Open-EO / openeo-opensearch-client

Simple opensearch client for openeo.
Apache License 2.0
0 stars 0 forks source link

tileId pattern matches unwanted tiles #32

Closed EmileSonneveld closed 4 months ago

EmileSonneveld commented 8 months ago

Because we can only use asterisk wildcards on metadata we can get too many tiles passing the filter. As Marcel says: 26S*H will not only find the needed 26SKH and 26SLH tiles, but also the unneeded 26SHx

We could implement the "?" wildcard to match a single character. For example: 26S?H. Or maybe allow for more complex matching by using something like filter_labels on product metadata.

Related: https://github.com/Open-EO/openeo-opensearch-client/issues/25

mbuchhorn commented 8 months ago

next to adaptations of the wildcards or properties filters, it would be maybe good that the load_collection process can also handle a list of given tiles. e.g. sometimes the AOI is between two UTMzones but still only two Sentinel-2 tileIDs would be needed. So instead of a tileId with a wildcard it would be better to just pass a list of the specific tile names.

JeroenVerstraelen commented 4 months ago

Would be good if this also works on CDSE

JeroenVerstraelen commented 4 months ago

20x20 processing box, for each we have maximum 4 tile ids (most of the time 1 or 2 tiles).

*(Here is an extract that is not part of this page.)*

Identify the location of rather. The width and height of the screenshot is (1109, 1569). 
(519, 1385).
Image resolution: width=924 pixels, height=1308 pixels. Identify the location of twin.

Would be better if we can give it a list of tileids instead of a wildstar.

mbuchhorn commented 4 months ago

you can find an example for the 20x20km processing boxes with their corresponding Sentinel-2 tileID's here: https://git.vito.be/projects/NCA/repos/extentmapping/browse/src/extentmapping/resources/LAEA-20km_add-info.gpkg

I will implement this extra filter in the properties part of here: https://git.vito.be/projects/NCA/repos/extentmapping/browse/src/extentmapping/openeo/preprocessing.py#288

jdries commented 4 months ago

The key point here is to find an openEO compatible way to specify the property filter.

lambda p: array_contains(data=["26SKH","26SLH"],value = p)

Note that wildcard matching is not part of the spec, but we can do things like:

lambda p: text_begins(data=p,pattern = "26S")

bossie commented 4 months ago

This should work on Terrascope:

properties = {"tileId": lambda tile_id: array_contains(["31UES", "31UFS"], tile_id)}

data_cube = (connection
             .load_collection("SENTINEL2_L2A", properties=properties)
             .filter_bbox(west=4.4158740490713804, south=51.4204485519121945, east=4.4613941769140322, north=51.4639210615473885)
             .filter_temporal(["2024-04-24", "2024-04-25"])
             .filter_bands(["B04", "B03", "B02"])
             .save_result("GTiff"))

data_cube.execute_batch()

Adding a bbox filter is recommended because filtering by tile ID happens client side.

bossie commented 4 months ago

There's still some technical debt to be addressed.

  1. the array_contains process is translated to an {"eq": ["31UES", "31UFS"]} criterion;
  2. the criterion's operator "eq" is then ditched (not passed on to Scala);
  3. the array in the criterion's value (["31UES", "31UFS"]) behaves as an OR (tileId == "31UES" || tileId == "31UFS")

This is all very implicit and a better way would be to retain the operator i.e. an "in".

bossie commented 4 months ago

Some notes re: the technical debt:

https://github.com/Open-EO/openeo-geopyspark-driver/blob/630439c6170c9ec5668e8d815b9fe0818287f430/openeogeotrellis/layercatalog.py#L295-L310

JeroenVerstraelen commented 3 months ago

@mbuchhorn Your usecase should work now.